#### What the task asks:
Lay out every line of the records below as a Markdown table with the columns "Row" and "Line", numbering each row and skipping blank lines. Leave the pictures out of the answer.

+-------+

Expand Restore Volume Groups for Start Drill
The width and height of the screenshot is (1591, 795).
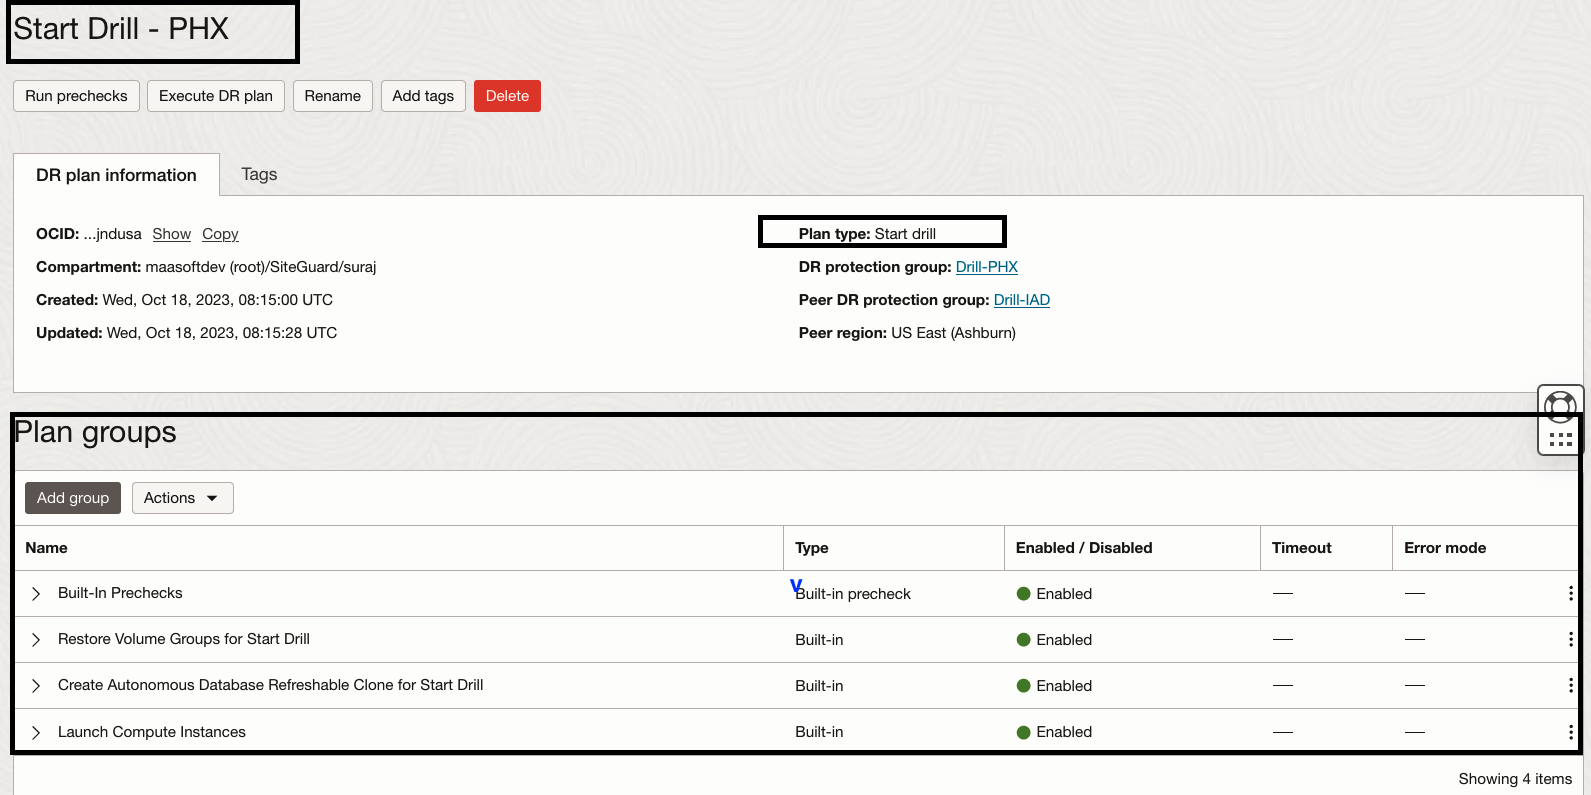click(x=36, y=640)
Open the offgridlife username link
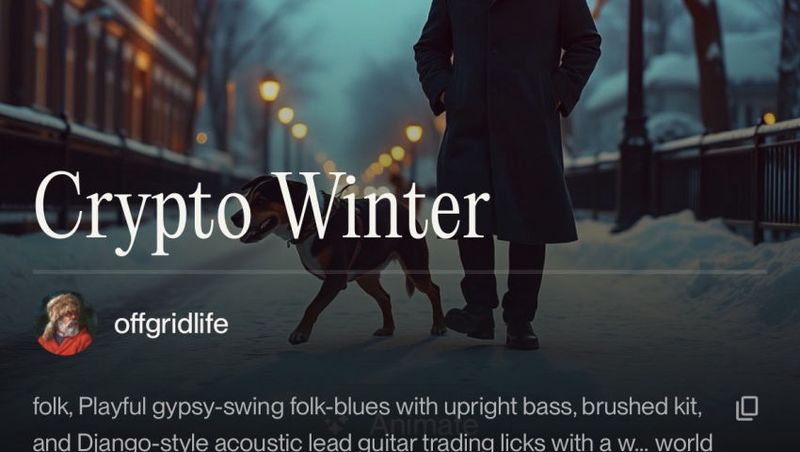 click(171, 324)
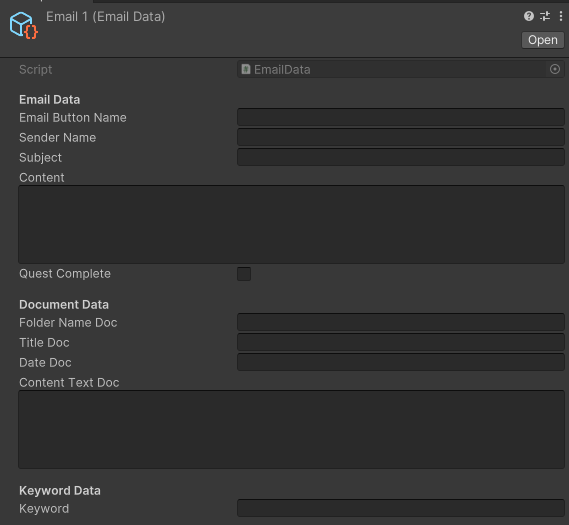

+-------+

#### The response:
| Row | Line |
|---|---|
| 1 | Expand Restore Volume Groups for Start Drill |
| 2 | The width and height of the screenshot is (1591, 795). |
| 3 | click(x=36, y=640) |
| 4 | Open the offgridlife username link |
| 5 |  click(171, 324) |